Certainly, if the first bolt holes on the top of the single pile are symmetrically arranged, that is, at least one pair of first bolt holes are located at diagonal positions, and two second bolt hole clusters 31 corresponding to the two first bolt holes are overlapped, the above method is very suitable for environments with high offshore wind and severe corrosion, firstly, in the installation process, the secondary flange 1 is easy to rock under the action of wind power, when the secondary bolt hole clusters 31 arranged in a radian are provided, the alignment of the second bolt holes 2 and the first bolt holes is better realized, and no matter which second bolt hole 2 in the secondary bolt hole clusters 31 is aligned to one of the first bolt holes, the remaining three first bolt holes are naturally aligned, and only the secondary flange 1 needs to be put down and connected with the bolts one by one; additionally, because the bolt hole under the connection state and the corresponding second bolt hole 2 are easy to corrode and lose efficacy, when the replacement flange 1 is disassembled and installed again, the original second bolt hole 2 can not be used any more, and at the moment, only the second bolt hole 2 needs to be replaced, and as long as one second bolt hole 2 is replaced in a translation mode, other second bolt holes 2 can also be replaced, so that the use requirement can be met.

Additionally, after the first bolt hole and the second bolt hole 2 are connected, the protective rubber sleeve can be screwed or the second bolt hole 2 which is not screwed can be glued, so that the second bolt hole is prevented from directly contacting with the outside air, corrosion and rusting are avoided, and the protective rubber sleeve can be removed by gluing when the bolt is used again.

As an embodiment, when the hoisting platform 4 is hoisted to the upper side of the substitute flange 1 and falls to the center of the substitute flange 1, the method includes:

because the second bolt hole cluster 31 and the lifting screw hole 3 are sequentially arranged on the flange interface of the substitute flange 1, the lifting screw holes 3 are respectively arranged on two sides of the second bolt hole cluster 31, and a certain distance exists between the two lifting screw holes, the first stress part 5 extending outwards of the lifting platform 4 is distributed between the second bolt hole cluster 31 and the lifting screw hole 3, so that the second bolt hole cluster 31 and the lifting screw hole 3 are not shielded by the vertical projection of the first stress part 5, and subsequent bolt installation and wire rope fixing are facilitated.

Preferably, the first stress part 5 is a horizontal cantilever structure, the horizontal cantilever structure is erected on the substitute flange 1, and a lifting lug 6 is arranged at the first stress part 5, and the lifting lug 6 is used for fixing the steel wire rope.

As an embodiment, when the crane is used to hoist the tie flange 1 through the hoisting point bolt and drive the hoisting platform 4 to move together with the constructor, the method includes:

lifting by crane and replacing and beating flange 1 to contact hoisting platform 4 before, open the locking structure of first atress portion 5, the angle of beating flange 1 is replaced in the rotatory adjustment, make the locking structure of a plurality of first atress portions 5 all correspond and replace the flange interface of beating flange 1, after replacing and beating flange 1 and rising and contact first atress portion 5, utilize locking structure to fix and replace and beat flange 1, make hoisting platform 4 can not replace relative and beat flange 1 and produce the rotation, it removes hoisting platform 4 and constructor together to drive after the fixing, guarantee hoist and mount safety.

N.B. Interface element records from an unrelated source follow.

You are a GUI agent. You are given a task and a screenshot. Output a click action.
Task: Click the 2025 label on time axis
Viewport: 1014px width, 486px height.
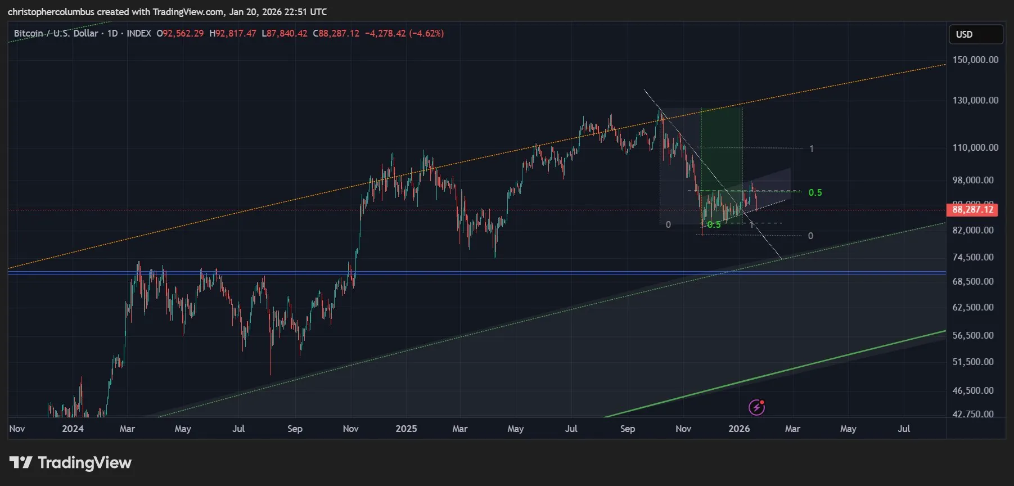coord(406,429)
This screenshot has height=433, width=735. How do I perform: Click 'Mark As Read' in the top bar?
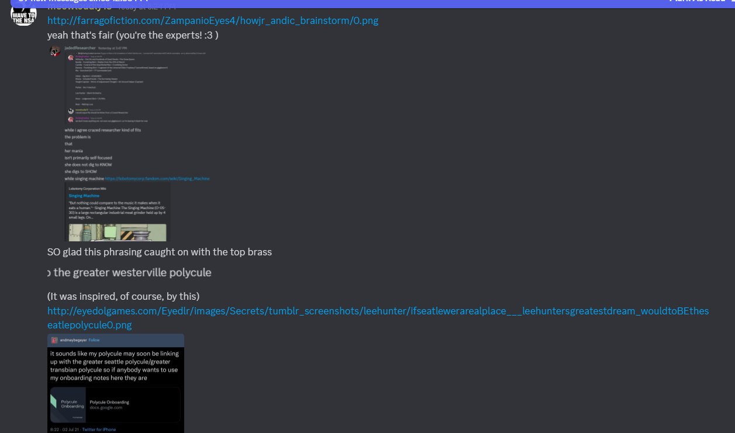[698, 2]
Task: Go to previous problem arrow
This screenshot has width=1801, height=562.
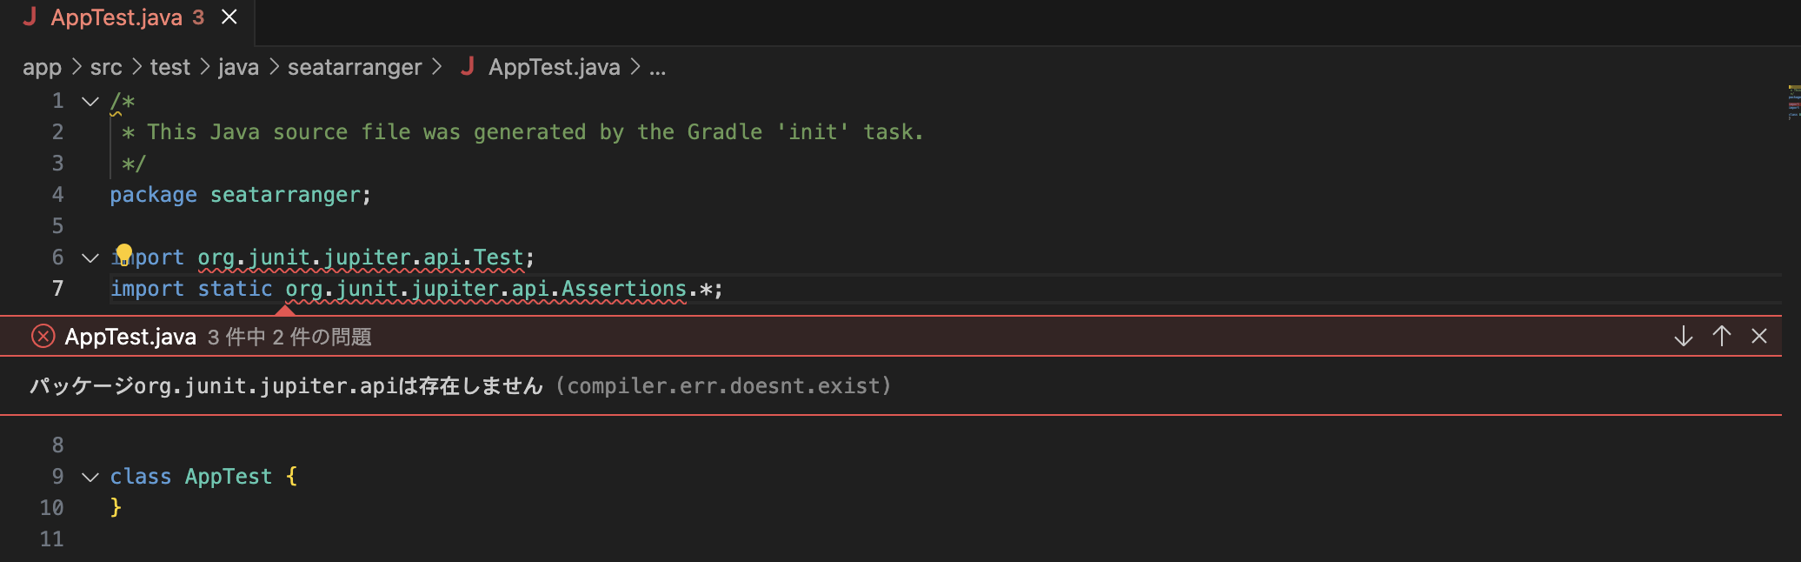Action: pyautogui.click(x=1721, y=337)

In the embodiment, four second bolt hole clusters 31 are arranged on a substitute flange 1, a lifting screw hole 3 is arranged at each second bolt hole cluster 31 at intervals in the counterclockwise direction, the connection point of a first stress part 5 on the substitute flange 1 is located in the clockwise direction of the second bolt hole cluster 31, the connection points of the lifting screw holes 3, the second bolt hole clusters 31 and the first stress part 5 on the substitute flange 1, which are sequentially arranged in the clockwise direction, are selected as an explanation object, the central point of the substitute flange 1 is taken as an origin, the connection point and the origin where a locking structure is fixed with the substitute flange 1 are connected, the connection line of the connection point and the origin is a first structural line, the second bolt hole 2 at the center of the second bolt hole cluster 31 is selected, the connection line of the second bolt hole 2 and the origin is a second structural line, the lifting screw hole 3 is connected with the origin, the connection line of the screw holes 3 and the lifting flange is a third structural line, the second structural line and the first structural line are sequentially arranged in the clockwise direction, and the second structural line bisects the included angle formed by the first structural line and the third structural line. In the above arrangement, there are four positions on the dummy flange 1.

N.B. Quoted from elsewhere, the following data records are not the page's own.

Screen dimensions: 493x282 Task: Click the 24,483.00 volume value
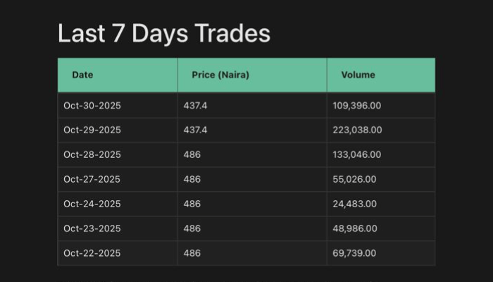(354, 204)
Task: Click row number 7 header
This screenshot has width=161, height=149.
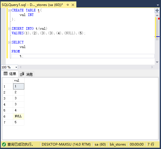Action: pos(8,122)
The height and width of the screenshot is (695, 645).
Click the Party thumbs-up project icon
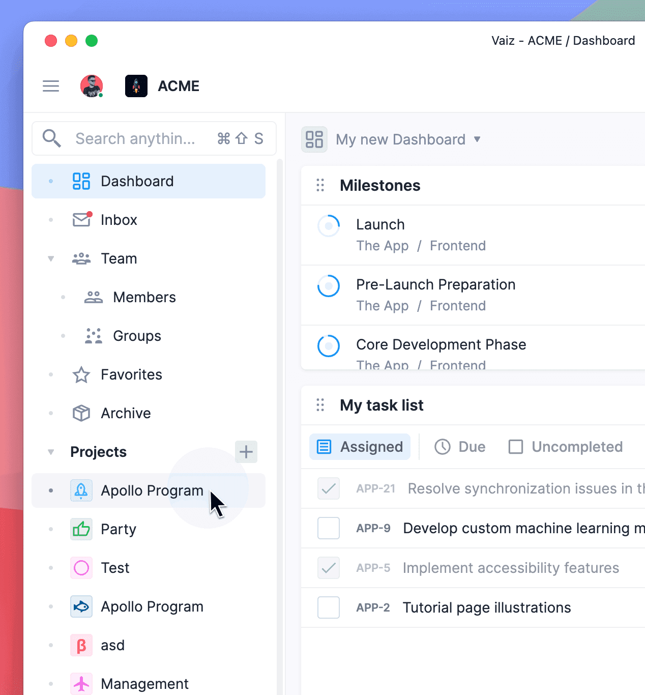[81, 529]
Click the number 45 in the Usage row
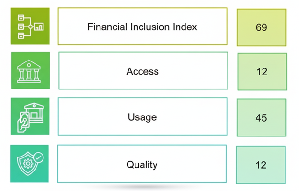Viewport: 299px width, 191px height. [261, 117]

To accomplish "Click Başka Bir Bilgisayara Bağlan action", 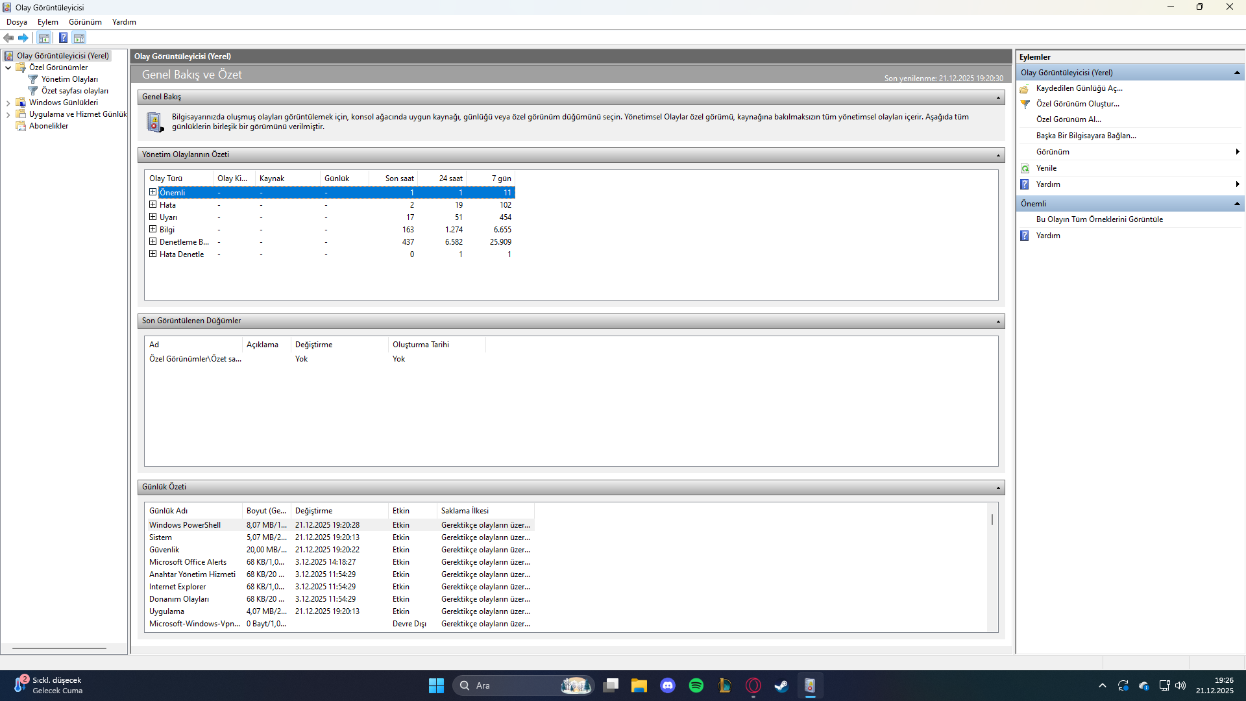I will 1086,136.
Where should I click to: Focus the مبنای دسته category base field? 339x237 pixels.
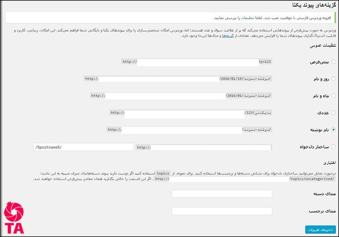(x=221, y=194)
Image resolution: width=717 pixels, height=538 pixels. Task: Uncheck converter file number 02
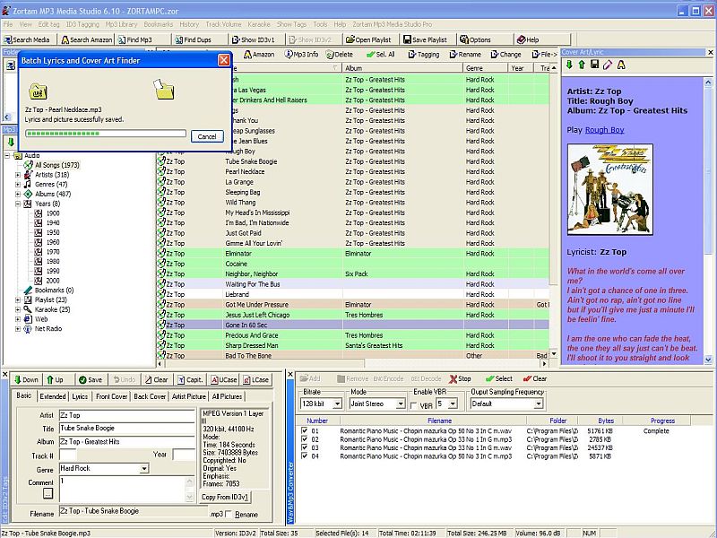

Preferably, the first construction line and the third construction line form an angle of 45 °, the second construction line and the third construction line form an angle of 22.5 °, and each second bolt hole cluster 31 comprises 11 second bolt holes 2.

Through above mode, can guarantee to replace when lifting by crane 3 atress of screw and hang when lifting by crane, the atress of beating flange 1 and hoisting platform 4 is even relatively, when connecting first bolt hole and second bolt hole 2, can also keep the balance of construction, scientific atress moreover.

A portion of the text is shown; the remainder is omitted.